SELECTED EXCERPT ▸
--------------------------------------------------

Village and parish in Hampshire, England

Botley is a historic village in Hampshire, England, approximately 3 mi east of Southampton. It was developed as a natural crossing point for the River Hamble, and received its first market charter from Henry III in 1267. The village grew on the success of its mills, its coaching inns, and more recently strawberries, and was described as "the most delightful village in the world" by 18th century journalist and radical politician William Cobbett.

==History==
When the Romans built a road from Noviomagus Reginorum (Chichester) to Clausentum (Southampton), it crossed the River Hamble at a natural crossing point located to the south of present-day Botley. The crossing later became the site of Botley's first settlement, which existed at least as far back as the 10th century. Known in Saxon times as "Bottaleah" ("Botta" was probably a person, while "Leah" was the Saxon word for a woodland clearing). Some time prior to the Norman Conquest, a gradual rise in sea level meant that travellers found the river easier to ford further north of the original Roman crossing, this new crossing place provided a new focal point for the village, which in 1086 was listed in the Domesday Book as "Botelie" and included two water-powered mills and had a population of less than 100.

--------------------------------------------------

[Dataset entries]
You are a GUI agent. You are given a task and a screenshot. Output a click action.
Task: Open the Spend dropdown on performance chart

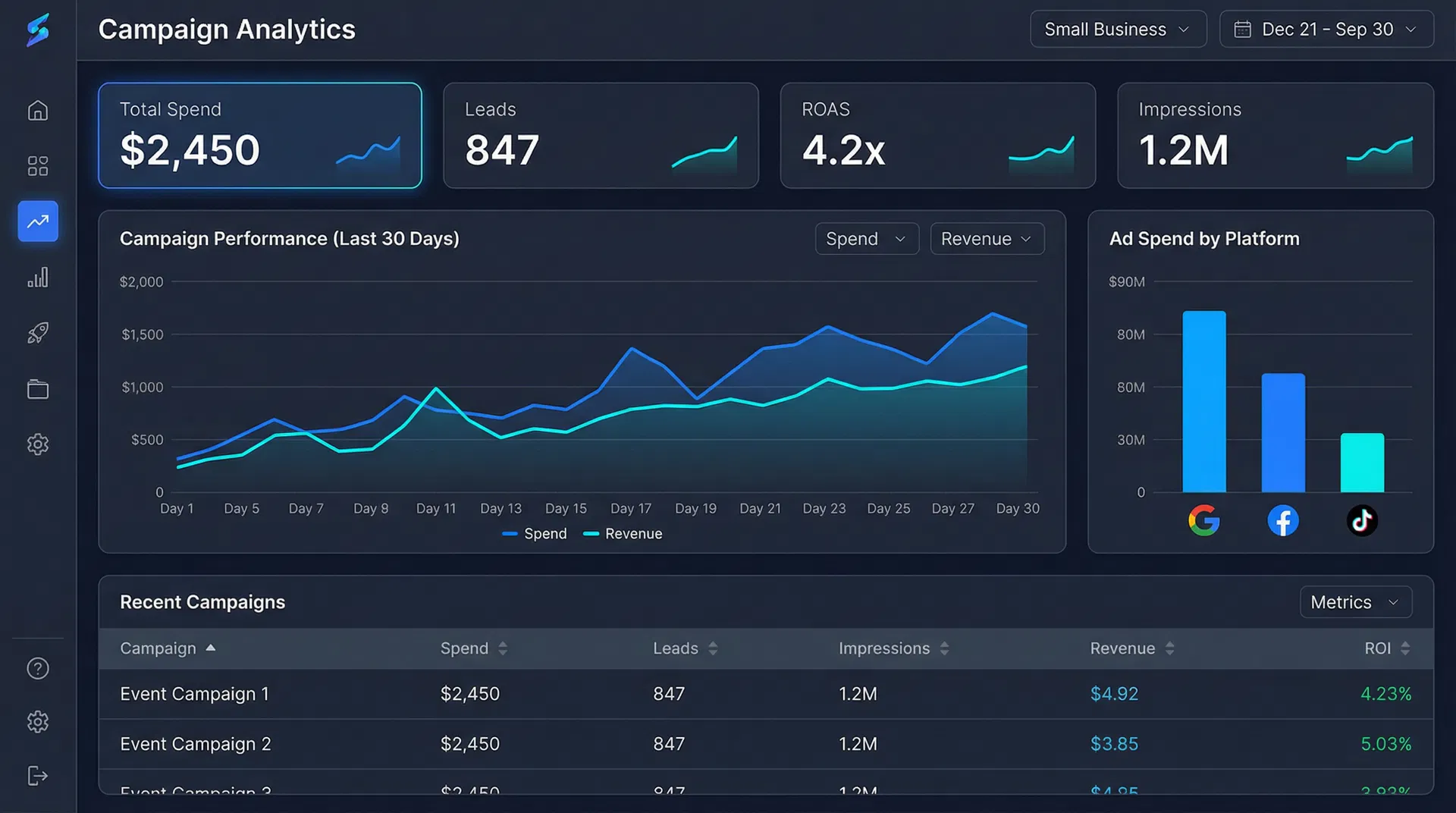866,239
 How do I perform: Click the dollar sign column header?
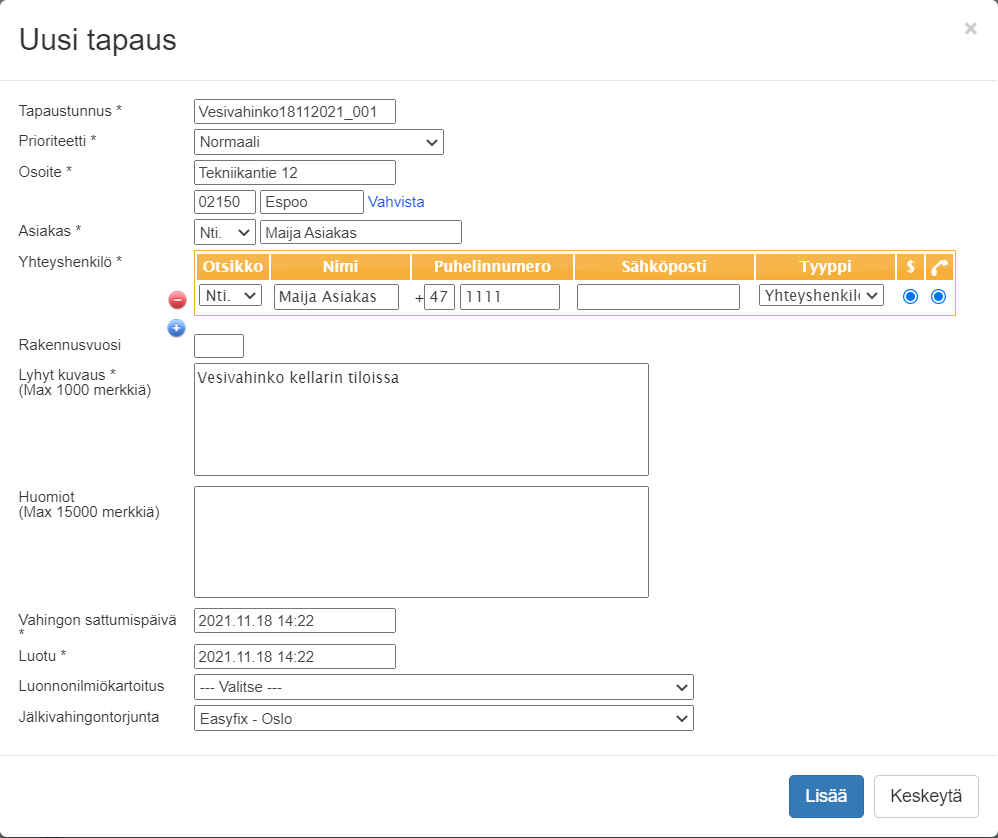(x=910, y=267)
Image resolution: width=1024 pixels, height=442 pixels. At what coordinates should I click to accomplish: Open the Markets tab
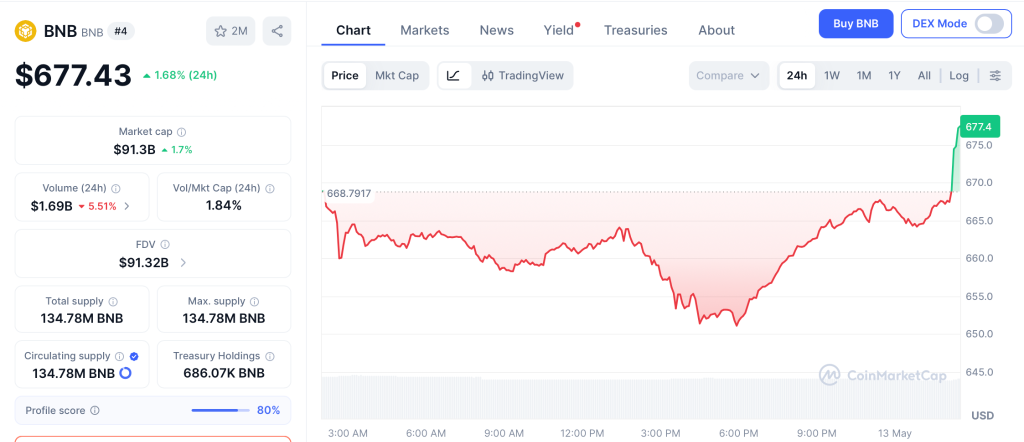424,30
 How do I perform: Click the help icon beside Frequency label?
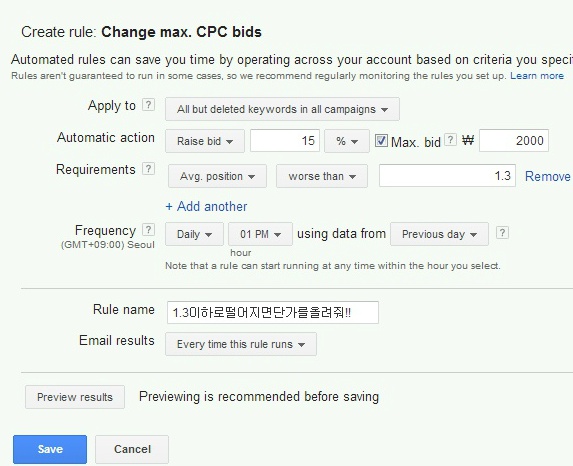148,230
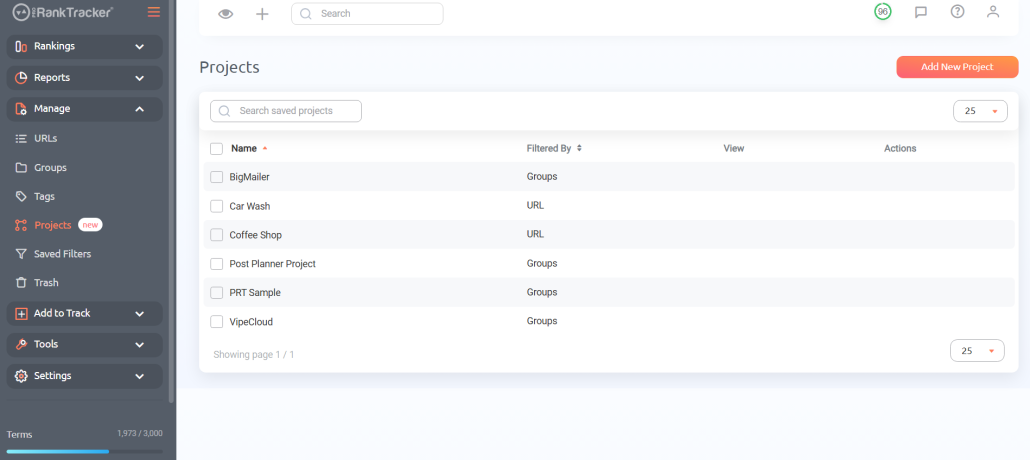Open the VipeCloud project
Screen dimensions: 1030x460
pyautogui.click(x=251, y=322)
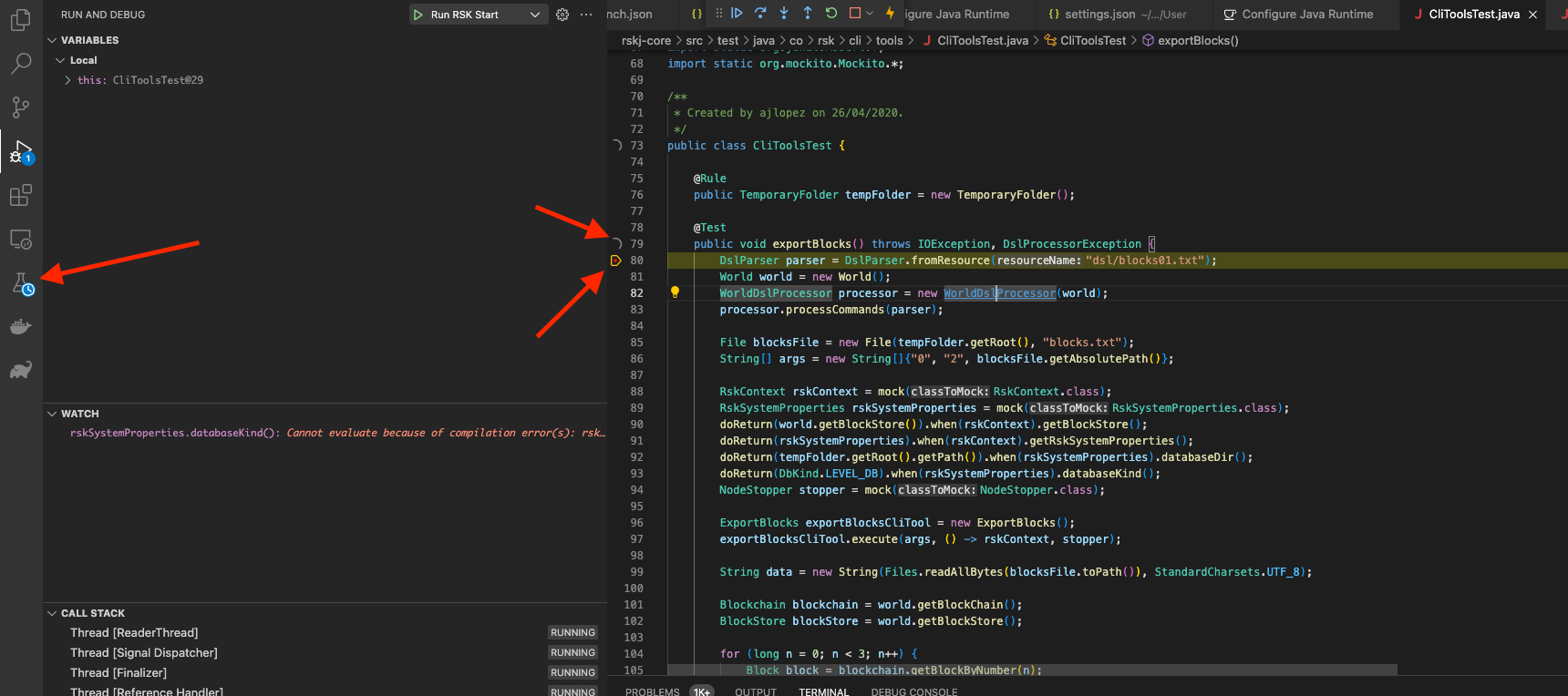Open the Explorer view in activity bar

[x=20, y=19]
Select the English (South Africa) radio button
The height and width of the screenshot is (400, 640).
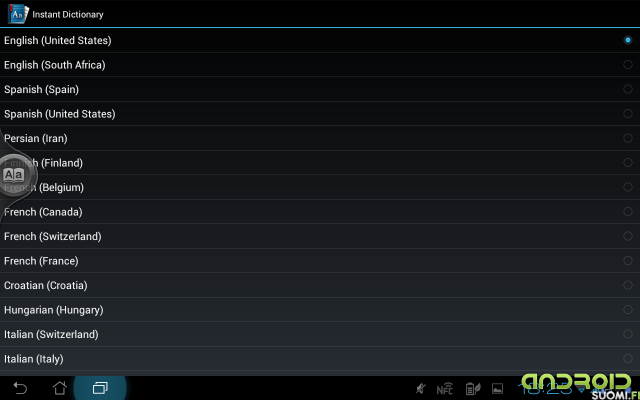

--------------------------------------------------

ACTIVITIES ▸
A - Answer these questions using the Botley passage:
(i) Who granted Botley its first market charter, and in what year?
(ii) Under what name was the village listed in the Domesday Book?
(iii) How many water-powered mills did the village include in 1086?
B - Proceed with the Botley passage, continuing the history from its last sentence.

EXERCISE RESPONSES ▸
A -
(i) Henry III, in 1267.
(ii) "Botelie".
(iii) Two.

B -
At that time, the mills were owned by the family of Ralph de Mortimer, a French nobleman who fought at the Battle of Hastings in 1066, and remained in the family's possession until 1304 when the manor, including the mills, passed to the order of St Elizabeth of Hungary in Winchester. During the dissolution of the monasteries (1536–1539), the manor and mills were given to Thomas Wriothesly, a commissioner of Henry VIII and later Earl of Southampton. After the third Earl died without a male heir, the manor and mills passed to the Dukes of Portland. From 1838 to 1921, the site was owned by W and J Clarke. As well as grinding and trading cereals, the company traded in coal and, for a short time, manufactured paper. The Botley Flour Milling Company was formed in 1921, and in 1928 it was sold to the current owners, the Appleby family.

In 1267 John of Botley, Lord of the Manor, obtained a royal charter from Henry III for holding an annual fair and weekly market in the town. The village did not, however, grow significantly and in 1665 the village still had a population of only 350.

During the 18th century, Botley functioned as a small inland port with barges transporting coal, grain, timber and flour along the river. The first bridge over the tidal part of the river was built in 1797 and by the time of the 1801 census 614 people were residing in the village.

During the early 19th century, the radical journalist and political reformer William Cobbett lived in Botley and called it "the most delightful village in the world". From 1805, Cobbett lived initially at Botley House near Botley Mills, and then, from 1812, in a smaller house at Botley Hill.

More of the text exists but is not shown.